Your goal:
Check every line of the data and copy the ones where "heart" appears.
Supplied information Start Marker
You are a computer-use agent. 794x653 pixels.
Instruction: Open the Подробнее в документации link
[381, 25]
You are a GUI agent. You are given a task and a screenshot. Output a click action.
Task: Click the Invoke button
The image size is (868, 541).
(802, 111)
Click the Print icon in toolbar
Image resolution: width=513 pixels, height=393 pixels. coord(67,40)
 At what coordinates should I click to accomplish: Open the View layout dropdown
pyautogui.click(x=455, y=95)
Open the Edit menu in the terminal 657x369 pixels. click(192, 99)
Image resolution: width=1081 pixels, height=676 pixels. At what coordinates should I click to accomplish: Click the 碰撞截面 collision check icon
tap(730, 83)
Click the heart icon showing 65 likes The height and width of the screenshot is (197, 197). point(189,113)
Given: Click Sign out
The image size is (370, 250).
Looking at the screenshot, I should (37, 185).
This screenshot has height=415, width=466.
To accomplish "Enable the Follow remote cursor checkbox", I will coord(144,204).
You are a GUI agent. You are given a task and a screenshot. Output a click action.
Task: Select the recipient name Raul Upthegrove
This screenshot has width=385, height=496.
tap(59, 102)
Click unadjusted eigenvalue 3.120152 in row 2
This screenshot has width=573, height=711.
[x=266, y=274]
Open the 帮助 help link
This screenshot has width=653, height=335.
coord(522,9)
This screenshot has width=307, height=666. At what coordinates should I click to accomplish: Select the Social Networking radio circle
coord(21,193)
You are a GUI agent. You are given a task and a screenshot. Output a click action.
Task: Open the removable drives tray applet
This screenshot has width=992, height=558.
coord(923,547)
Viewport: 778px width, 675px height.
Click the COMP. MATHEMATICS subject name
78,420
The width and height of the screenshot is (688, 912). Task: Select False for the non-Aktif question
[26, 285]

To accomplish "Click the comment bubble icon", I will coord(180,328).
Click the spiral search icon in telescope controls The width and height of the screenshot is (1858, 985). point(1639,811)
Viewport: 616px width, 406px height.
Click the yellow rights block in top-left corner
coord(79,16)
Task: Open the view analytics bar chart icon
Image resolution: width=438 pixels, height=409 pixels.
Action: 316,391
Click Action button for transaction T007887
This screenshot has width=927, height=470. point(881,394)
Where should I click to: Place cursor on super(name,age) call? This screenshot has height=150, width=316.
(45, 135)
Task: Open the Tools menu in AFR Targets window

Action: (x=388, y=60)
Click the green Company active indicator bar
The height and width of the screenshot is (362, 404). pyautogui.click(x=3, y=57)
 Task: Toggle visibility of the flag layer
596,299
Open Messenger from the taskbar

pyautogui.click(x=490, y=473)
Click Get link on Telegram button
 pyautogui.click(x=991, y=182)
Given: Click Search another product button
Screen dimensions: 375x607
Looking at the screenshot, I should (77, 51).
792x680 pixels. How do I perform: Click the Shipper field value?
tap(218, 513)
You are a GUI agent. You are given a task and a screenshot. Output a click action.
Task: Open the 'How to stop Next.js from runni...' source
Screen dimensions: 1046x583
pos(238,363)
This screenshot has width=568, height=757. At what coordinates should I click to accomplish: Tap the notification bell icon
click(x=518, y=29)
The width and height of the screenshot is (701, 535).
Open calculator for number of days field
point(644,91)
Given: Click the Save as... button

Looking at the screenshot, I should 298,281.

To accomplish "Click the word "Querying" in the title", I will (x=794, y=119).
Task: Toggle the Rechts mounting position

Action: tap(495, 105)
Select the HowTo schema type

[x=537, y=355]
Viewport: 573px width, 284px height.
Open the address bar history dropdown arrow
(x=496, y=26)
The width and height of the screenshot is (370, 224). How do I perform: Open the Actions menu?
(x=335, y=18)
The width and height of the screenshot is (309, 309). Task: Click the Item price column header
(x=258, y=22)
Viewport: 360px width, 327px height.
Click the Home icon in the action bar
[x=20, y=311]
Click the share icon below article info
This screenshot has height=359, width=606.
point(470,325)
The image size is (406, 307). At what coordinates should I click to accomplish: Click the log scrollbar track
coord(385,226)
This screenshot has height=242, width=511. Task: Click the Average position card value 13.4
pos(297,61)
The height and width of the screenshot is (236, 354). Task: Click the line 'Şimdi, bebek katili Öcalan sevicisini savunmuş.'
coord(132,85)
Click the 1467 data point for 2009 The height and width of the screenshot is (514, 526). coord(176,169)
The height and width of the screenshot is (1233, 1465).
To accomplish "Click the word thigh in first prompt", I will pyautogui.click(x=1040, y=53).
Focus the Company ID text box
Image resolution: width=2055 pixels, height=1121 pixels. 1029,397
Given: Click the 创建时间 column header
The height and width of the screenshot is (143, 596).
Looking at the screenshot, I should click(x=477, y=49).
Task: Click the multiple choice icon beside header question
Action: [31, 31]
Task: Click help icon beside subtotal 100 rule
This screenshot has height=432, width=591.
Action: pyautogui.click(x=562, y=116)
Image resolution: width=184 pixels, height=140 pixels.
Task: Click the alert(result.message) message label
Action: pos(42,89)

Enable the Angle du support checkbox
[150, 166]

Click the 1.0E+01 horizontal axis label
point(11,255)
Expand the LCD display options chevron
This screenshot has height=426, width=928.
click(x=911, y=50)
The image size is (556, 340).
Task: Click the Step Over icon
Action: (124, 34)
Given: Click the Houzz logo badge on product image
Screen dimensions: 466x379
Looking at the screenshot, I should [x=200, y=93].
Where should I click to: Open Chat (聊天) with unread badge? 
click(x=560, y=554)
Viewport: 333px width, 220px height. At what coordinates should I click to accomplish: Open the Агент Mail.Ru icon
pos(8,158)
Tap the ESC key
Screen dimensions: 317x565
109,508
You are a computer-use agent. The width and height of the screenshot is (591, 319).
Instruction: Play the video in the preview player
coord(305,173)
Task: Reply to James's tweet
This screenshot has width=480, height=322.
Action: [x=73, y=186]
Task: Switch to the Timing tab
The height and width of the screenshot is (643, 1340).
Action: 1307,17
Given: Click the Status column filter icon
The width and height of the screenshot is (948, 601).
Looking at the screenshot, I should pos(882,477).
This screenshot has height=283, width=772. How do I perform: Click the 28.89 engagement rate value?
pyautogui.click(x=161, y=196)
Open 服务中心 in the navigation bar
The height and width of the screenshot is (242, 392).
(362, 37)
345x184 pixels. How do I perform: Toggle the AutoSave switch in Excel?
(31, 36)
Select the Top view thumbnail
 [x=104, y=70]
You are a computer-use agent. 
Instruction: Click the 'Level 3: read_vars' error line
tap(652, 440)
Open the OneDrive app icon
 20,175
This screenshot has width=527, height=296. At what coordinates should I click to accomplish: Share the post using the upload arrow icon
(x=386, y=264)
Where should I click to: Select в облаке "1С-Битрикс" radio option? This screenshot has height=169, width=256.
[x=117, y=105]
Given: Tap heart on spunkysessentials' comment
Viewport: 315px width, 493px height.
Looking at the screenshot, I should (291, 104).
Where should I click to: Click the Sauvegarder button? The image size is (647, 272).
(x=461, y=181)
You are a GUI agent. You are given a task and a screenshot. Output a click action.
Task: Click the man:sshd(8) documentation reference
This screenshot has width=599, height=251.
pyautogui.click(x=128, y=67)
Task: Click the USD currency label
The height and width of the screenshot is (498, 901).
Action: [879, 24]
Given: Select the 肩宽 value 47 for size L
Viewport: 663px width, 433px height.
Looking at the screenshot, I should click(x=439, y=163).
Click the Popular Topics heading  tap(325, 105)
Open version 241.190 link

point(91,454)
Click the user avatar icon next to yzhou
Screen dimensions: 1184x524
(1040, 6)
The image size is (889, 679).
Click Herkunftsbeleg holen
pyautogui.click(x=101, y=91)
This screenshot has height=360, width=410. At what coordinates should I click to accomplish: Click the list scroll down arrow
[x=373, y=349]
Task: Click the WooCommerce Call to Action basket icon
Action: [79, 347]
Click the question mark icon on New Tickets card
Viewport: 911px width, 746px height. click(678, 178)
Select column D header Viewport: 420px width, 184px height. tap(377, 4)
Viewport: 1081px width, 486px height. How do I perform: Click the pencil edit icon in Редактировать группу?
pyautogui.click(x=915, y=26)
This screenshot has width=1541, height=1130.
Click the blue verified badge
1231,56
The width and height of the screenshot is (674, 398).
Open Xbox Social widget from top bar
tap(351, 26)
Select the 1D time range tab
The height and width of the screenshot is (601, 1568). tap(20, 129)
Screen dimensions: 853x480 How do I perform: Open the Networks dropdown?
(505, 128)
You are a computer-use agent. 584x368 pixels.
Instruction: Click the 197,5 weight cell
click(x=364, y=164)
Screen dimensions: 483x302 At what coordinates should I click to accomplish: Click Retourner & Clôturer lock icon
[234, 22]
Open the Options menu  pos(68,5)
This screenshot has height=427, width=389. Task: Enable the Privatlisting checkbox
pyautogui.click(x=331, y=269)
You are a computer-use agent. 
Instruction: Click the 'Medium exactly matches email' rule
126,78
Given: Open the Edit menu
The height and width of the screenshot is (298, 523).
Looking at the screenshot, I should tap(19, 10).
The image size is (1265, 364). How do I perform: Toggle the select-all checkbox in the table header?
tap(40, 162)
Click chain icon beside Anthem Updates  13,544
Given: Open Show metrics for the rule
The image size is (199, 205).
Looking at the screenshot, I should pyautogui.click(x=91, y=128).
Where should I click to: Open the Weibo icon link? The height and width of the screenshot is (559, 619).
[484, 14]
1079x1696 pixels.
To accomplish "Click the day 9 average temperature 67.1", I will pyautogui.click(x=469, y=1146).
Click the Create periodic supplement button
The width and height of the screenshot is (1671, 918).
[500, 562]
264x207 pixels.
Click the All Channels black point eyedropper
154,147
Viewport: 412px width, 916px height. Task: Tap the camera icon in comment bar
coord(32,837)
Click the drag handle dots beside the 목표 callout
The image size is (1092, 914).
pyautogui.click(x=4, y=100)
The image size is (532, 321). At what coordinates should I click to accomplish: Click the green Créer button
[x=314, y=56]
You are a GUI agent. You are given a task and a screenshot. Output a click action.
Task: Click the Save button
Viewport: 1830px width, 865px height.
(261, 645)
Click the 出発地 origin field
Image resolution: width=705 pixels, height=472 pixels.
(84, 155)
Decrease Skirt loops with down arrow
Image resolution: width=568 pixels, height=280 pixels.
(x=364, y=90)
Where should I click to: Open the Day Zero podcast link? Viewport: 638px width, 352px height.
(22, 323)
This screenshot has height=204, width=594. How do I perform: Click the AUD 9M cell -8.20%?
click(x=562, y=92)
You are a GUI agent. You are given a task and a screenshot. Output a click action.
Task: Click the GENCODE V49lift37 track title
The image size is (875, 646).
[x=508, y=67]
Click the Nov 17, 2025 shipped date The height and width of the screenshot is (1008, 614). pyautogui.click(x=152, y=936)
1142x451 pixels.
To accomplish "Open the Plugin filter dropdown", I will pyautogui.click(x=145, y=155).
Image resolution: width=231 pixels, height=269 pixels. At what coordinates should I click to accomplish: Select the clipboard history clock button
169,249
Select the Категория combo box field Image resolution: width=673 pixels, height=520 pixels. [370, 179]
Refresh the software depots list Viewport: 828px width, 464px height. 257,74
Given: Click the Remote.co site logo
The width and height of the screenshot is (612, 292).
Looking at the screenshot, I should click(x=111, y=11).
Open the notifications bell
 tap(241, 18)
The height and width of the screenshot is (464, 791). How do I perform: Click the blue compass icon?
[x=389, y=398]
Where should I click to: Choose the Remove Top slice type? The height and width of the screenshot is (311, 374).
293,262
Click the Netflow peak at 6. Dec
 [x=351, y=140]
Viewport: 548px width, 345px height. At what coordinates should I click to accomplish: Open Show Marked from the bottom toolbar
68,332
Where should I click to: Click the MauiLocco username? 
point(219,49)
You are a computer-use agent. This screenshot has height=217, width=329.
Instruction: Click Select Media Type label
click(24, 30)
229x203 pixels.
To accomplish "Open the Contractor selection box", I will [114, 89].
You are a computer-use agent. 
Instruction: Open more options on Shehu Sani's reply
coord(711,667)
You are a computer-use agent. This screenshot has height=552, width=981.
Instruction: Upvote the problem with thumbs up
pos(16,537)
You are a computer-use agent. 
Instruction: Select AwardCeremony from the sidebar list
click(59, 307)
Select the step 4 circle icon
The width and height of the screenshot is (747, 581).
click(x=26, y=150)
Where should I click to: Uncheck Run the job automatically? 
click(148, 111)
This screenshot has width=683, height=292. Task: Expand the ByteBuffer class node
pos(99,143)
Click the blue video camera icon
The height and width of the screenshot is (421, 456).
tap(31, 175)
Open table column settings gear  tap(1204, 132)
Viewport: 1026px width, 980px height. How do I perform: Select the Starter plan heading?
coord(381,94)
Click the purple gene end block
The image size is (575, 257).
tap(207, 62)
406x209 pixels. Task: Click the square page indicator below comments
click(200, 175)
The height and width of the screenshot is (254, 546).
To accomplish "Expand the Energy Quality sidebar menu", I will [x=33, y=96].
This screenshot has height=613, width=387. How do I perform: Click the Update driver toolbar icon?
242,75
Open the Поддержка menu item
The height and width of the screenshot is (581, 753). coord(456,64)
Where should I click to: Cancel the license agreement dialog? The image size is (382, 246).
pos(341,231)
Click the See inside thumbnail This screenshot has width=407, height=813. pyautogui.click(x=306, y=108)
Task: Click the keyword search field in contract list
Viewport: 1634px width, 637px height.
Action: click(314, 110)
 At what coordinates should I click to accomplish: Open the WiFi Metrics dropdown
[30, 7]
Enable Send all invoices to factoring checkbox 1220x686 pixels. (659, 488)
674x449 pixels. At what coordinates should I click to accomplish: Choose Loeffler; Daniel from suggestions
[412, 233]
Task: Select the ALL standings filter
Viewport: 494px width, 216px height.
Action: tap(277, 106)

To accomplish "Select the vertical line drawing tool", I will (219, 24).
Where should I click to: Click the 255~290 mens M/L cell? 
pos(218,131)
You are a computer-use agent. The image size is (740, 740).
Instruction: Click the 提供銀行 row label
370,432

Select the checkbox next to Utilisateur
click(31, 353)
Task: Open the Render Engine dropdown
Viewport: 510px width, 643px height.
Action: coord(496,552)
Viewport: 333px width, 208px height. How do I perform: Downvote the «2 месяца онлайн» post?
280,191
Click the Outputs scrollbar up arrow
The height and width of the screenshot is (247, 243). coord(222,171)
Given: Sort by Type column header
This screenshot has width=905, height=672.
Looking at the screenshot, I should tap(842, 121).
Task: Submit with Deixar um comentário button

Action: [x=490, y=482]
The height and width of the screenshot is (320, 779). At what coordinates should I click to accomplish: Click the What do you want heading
Supplied information End Marker
Exercise output:
Click the heart icon showing 65 likes The height and width of the screenshot is (197, 197). point(189,113)
Given: Tap heart on spunkysessentials' comment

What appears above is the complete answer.